» **Stored items**:
• • • •

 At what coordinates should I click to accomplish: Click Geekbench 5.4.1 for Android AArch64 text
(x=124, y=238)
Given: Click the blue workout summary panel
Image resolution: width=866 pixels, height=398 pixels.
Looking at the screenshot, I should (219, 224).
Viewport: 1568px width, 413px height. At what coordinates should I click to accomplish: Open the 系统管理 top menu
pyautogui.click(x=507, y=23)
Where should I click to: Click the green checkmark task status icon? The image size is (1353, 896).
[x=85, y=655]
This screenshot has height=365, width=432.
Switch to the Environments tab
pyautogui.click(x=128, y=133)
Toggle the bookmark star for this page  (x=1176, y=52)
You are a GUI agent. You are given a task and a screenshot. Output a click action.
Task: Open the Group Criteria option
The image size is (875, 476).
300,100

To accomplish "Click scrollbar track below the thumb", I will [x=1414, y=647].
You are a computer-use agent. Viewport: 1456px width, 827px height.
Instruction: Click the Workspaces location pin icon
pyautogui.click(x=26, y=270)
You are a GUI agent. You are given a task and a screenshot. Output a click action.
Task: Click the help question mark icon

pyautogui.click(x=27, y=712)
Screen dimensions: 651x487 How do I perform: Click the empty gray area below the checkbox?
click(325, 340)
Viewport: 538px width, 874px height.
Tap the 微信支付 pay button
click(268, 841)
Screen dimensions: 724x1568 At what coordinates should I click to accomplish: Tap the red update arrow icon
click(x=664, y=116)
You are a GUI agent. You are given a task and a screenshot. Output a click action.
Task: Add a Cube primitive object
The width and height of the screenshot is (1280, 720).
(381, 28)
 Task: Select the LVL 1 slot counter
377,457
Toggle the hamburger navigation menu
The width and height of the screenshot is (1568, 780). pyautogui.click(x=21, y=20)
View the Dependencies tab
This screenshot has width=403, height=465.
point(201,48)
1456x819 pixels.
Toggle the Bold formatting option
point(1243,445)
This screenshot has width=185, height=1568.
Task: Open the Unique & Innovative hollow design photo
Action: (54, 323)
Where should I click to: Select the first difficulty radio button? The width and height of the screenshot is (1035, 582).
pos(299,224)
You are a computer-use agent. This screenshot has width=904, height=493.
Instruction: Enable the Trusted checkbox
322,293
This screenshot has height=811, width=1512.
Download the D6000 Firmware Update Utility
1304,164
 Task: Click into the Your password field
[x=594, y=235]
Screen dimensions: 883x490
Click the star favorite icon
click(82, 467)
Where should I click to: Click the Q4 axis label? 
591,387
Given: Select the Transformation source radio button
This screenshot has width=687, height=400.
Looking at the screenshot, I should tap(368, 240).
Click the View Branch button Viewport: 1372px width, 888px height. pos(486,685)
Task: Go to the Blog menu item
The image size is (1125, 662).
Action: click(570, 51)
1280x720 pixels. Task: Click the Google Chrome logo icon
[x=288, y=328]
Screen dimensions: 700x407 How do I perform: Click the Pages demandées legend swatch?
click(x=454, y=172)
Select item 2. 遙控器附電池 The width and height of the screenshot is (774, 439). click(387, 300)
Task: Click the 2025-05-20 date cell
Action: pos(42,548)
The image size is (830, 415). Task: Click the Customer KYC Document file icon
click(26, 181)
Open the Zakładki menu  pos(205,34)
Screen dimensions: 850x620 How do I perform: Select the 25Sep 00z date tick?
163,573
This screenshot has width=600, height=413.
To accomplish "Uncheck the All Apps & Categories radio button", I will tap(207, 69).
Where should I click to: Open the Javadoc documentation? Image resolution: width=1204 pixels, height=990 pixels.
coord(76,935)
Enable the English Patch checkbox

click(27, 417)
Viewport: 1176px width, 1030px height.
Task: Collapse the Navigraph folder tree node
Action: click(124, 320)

• • • •

» **WORK ITEM**: Copy the entries above exactly. Miss none of them.

» **REPLY TO THE TASK**:
 At what coordinates should I click to accomplish: Click Geekbench 5.4.1 for Android AArch64 text
(x=124, y=238)
Given: Click the blue workout summary panel
Image resolution: width=866 pixels, height=398 pixels.
Looking at the screenshot, I should (219, 224).
Viewport: 1568px width, 413px height. At what coordinates should I click to accomplish: Open the 系统管理 top menu
pyautogui.click(x=507, y=23)
Where should I click to: Click the green checkmark task status icon? The image size is (1353, 896).
[x=85, y=655]
This screenshot has height=365, width=432.
Switch to the Environments tab
pyautogui.click(x=128, y=133)
Toggle the bookmark star for this page  (x=1176, y=52)
You are a GUI agent. You are given a task and a screenshot. Output a click action.
Task: Open the Group Criteria option
The image size is (875, 476).
300,100

To accomplish "Click scrollbar track below the thumb", I will [x=1414, y=647].
You are a computer-use agent. Viewport: 1456px width, 827px height.
Instruction: Click the Workspaces location pin icon
pyautogui.click(x=26, y=270)
You are a GUI agent. You are given a task and a screenshot. Output a click action.
Task: Click the help question mark icon

pyautogui.click(x=27, y=712)
Screen dimensions: 651x487 How do I perform: Click the empty gray area below the checkbox?
click(325, 340)
Viewport: 538px width, 874px height.
Tap the 微信支付 pay button
click(268, 841)
Screen dimensions: 724x1568 At what coordinates should I click to accomplish: Tap the red update arrow icon
click(x=664, y=116)
You are a GUI agent. You are given a task and a screenshot. Output a click action.
Task: Add a Cube primitive object
The width and height of the screenshot is (1280, 720).
(381, 28)
 Task: Select the LVL 1 slot counter
377,457
Toggle the hamburger navigation menu
The width and height of the screenshot is (1568, 780). pyautogui.click(x=21, y=20)
View the Dependencies tab
This screenshot has width=403, height=465.
point(201,48)
1456x819 pixels.
Toggle the Bold formatting option
point(1243,445)
This screenshot has width=185, height=1568.
Task: Open the Unique & Innovative hollow design photo
Action: (54, 323)
Where should I click to: Select the first difficulty radio button? The width and height of the screenshot is (1035, 582).
pos(299,224)
You are a computer-use agent. This screenshot has width=904, height=493.
Instruction: Enable the Trusted checkbox
322,293
This screenshot has height=811, width=1512.
Download the D6000 Firmware Update Utility
1304,164
 Task: Click into the Your password field
[x=594, y=235]
Screen dimensions: 883x490
Click the star favorite icon
click(82, 467)
Where should I click to: Click the Q4 axis label? 
591,387
Given: Select the Transformation source radio button
This screenshot has width=687, height=400.
Looking at the screenshot, I should tap(368, 240).
Click the View Branch button Viewport: 1372px width, 888px height. pos(486,685)
Task: Go to the Blog menu item
The image size is (1125, 662).
Action: click(570, 51)
1280x720 pixels. Task: Click the Google Chrome logo icon
[x=288, y=328]
Screen dimensions: 700x407 How do I perform: Click the Pages demandées legend swatch?
click(x=454, y=172)
Select item 2. 遙控器附電池 The width and height of the screenshot is (774, 439). click(387, 300)
Task: Click the 2025-05-20 date cell
Action: pos(42,548)
The image size is (830, 415). Task: Click the Customer KYC Document file icon
click(26, 181)
Open the Zakładki menu  pos(205,34)
Screen dimensions: 850x620 How do I perform: Select the 25Sep 00z date tick?
163,573
This screenshot has width=600, height=413.
To accomplish "Uncheck the All Apps & Categories radio button", I will tap(207, 69).
Where should I click to: Open the Javadoc documentation? Image resolution: width=1204 pixels, height=990 pixels.
coord(76,935)
Enable the English Patch checkbox

click(27, 417)
Viewport: 1176px width, 1030px height.
Task: Collapse the Navigraph folder tree node
Action: click(124, 320)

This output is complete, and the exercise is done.